Stored data
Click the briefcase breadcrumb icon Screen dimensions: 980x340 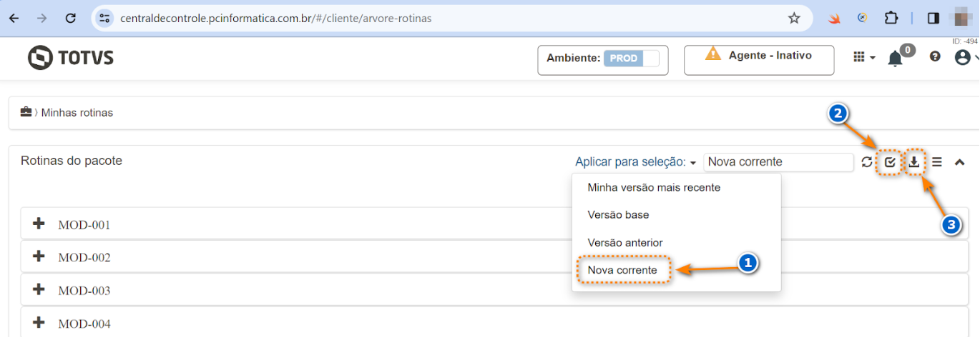tap(26, 112)
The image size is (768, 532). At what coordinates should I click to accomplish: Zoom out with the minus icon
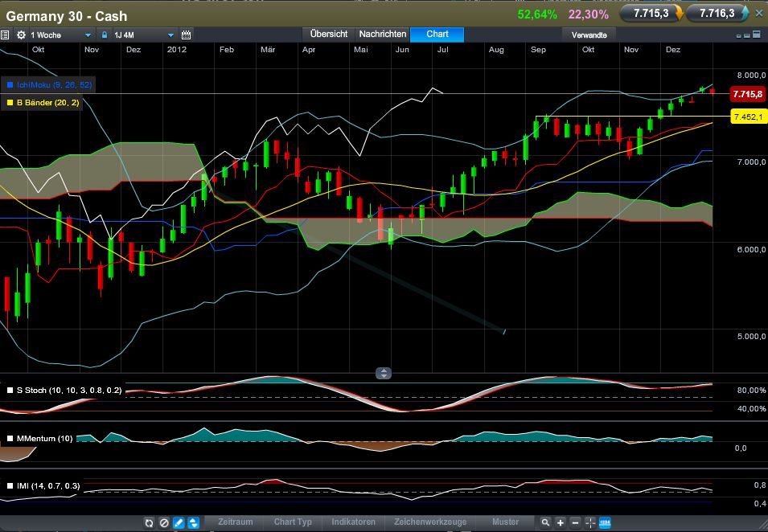click(x=576, y=522)
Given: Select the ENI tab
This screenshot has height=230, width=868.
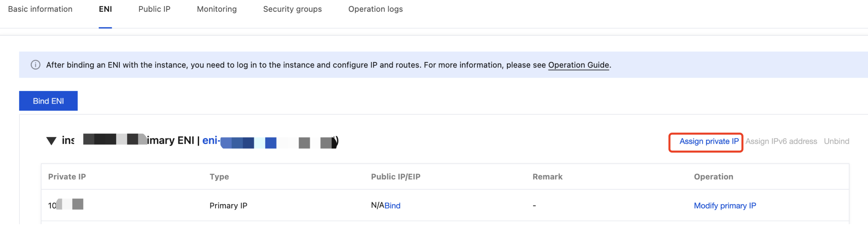Looking at the screenshot, I should click(x=105, y=9).
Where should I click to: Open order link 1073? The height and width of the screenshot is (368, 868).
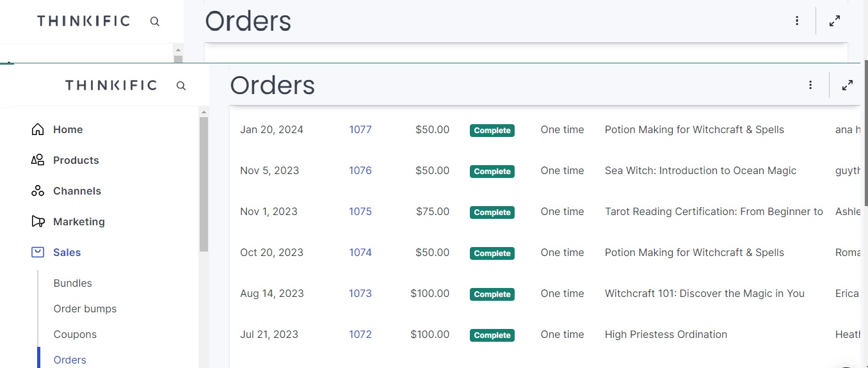[360, 293]
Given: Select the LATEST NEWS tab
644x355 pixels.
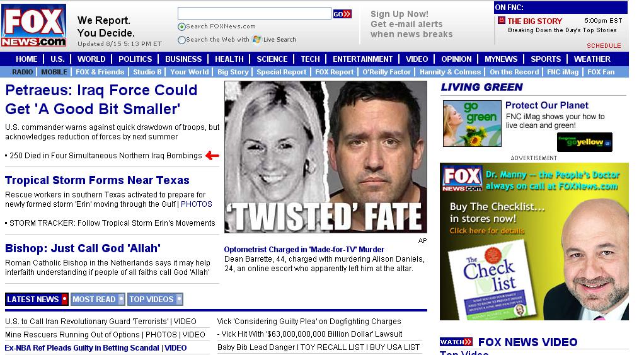Looking at the screenshot, I should tap(37, 299).
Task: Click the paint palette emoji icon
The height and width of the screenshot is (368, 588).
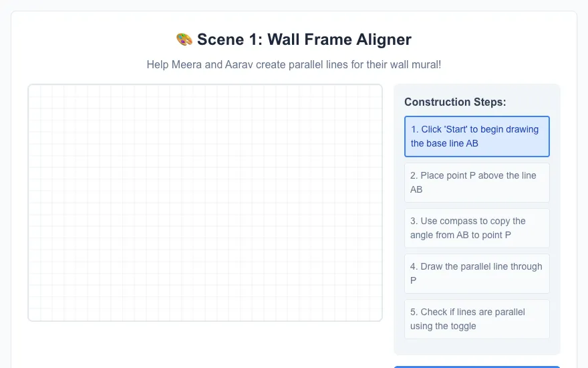Action: (184, 39)
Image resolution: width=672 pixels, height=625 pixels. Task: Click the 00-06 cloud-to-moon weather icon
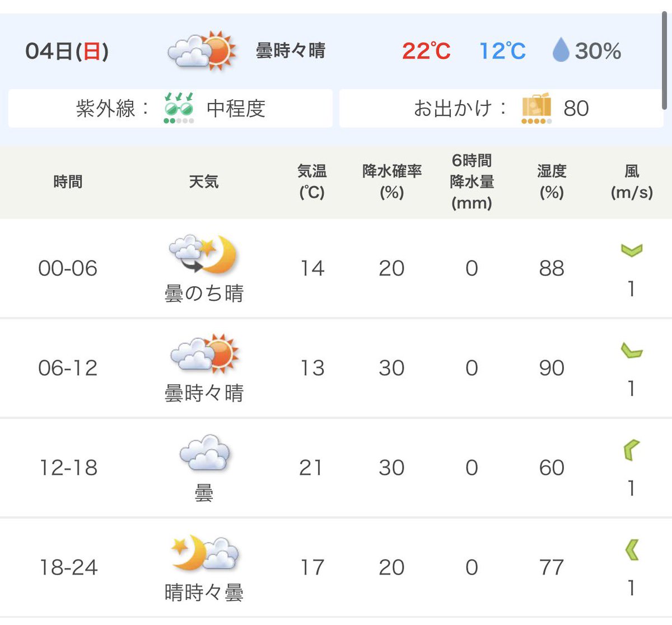coord(203,255)
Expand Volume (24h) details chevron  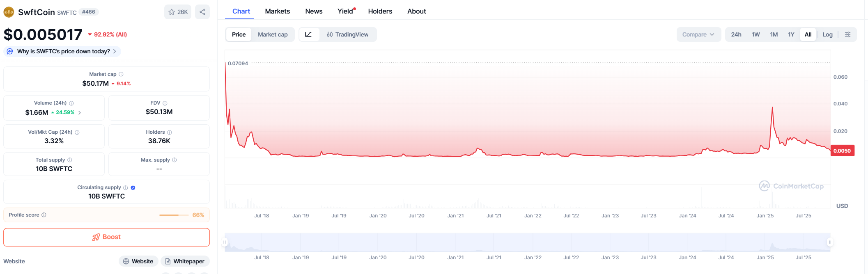pos(80,113)
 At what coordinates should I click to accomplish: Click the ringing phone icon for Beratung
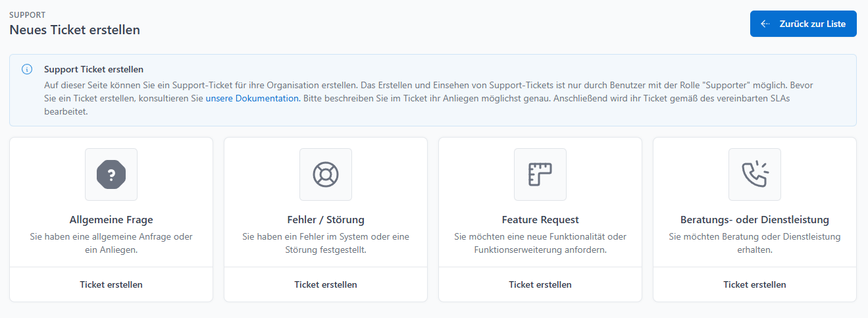tap(755, 174)
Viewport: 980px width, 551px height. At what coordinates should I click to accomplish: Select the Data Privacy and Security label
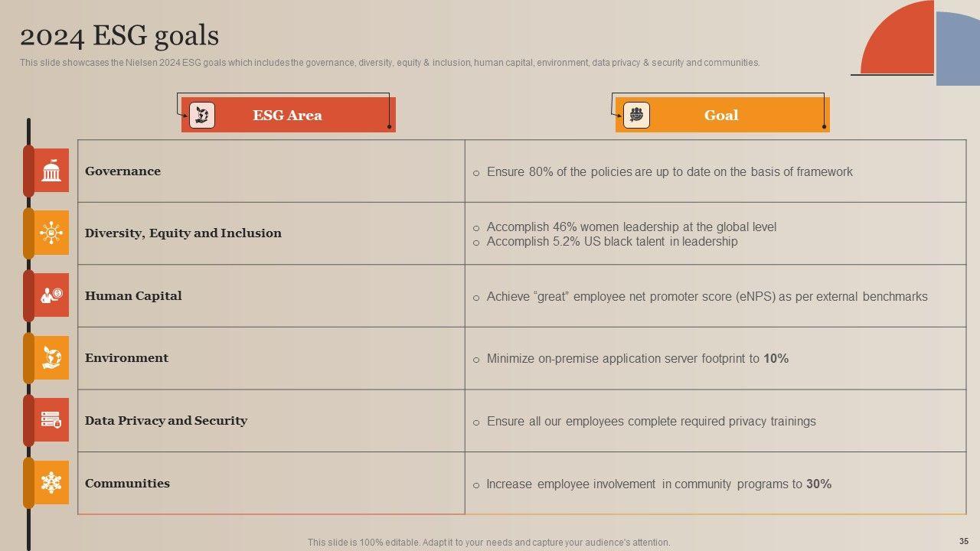click(166, 421)
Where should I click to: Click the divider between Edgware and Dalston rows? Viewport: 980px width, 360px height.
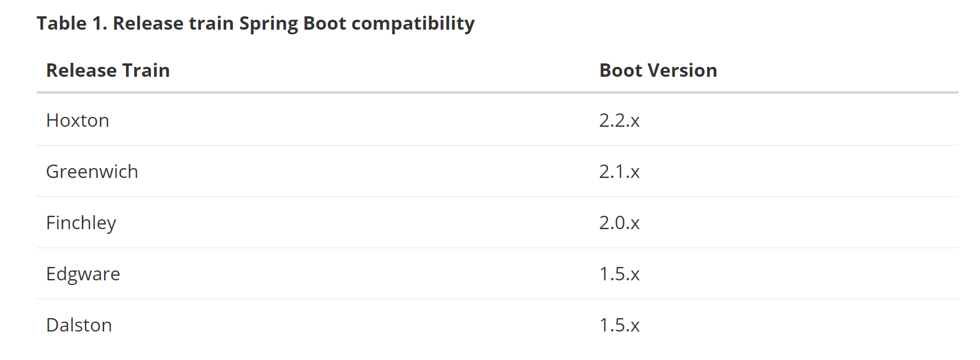[497, 299]

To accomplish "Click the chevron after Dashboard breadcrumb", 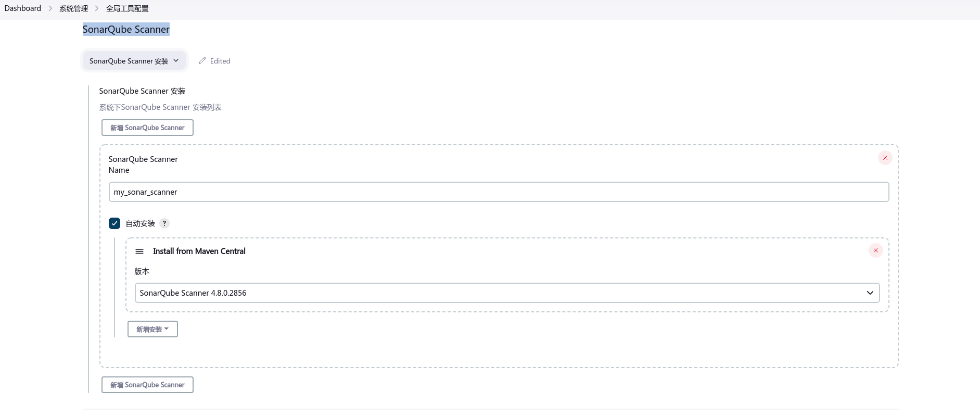I will pyautogui.click(x=50, y=9).
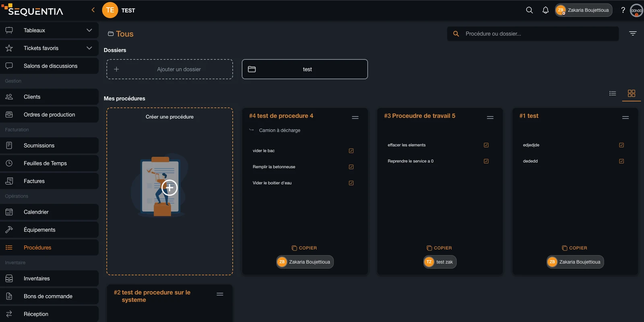Open the 00h00 timer icon

click(x=636, y=10)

Task to carry out
Copy each line from the entries above that has the word "Given" in it.

Written answer
Given: Select the ENI tab
Given: Select the LATEST NEWS tab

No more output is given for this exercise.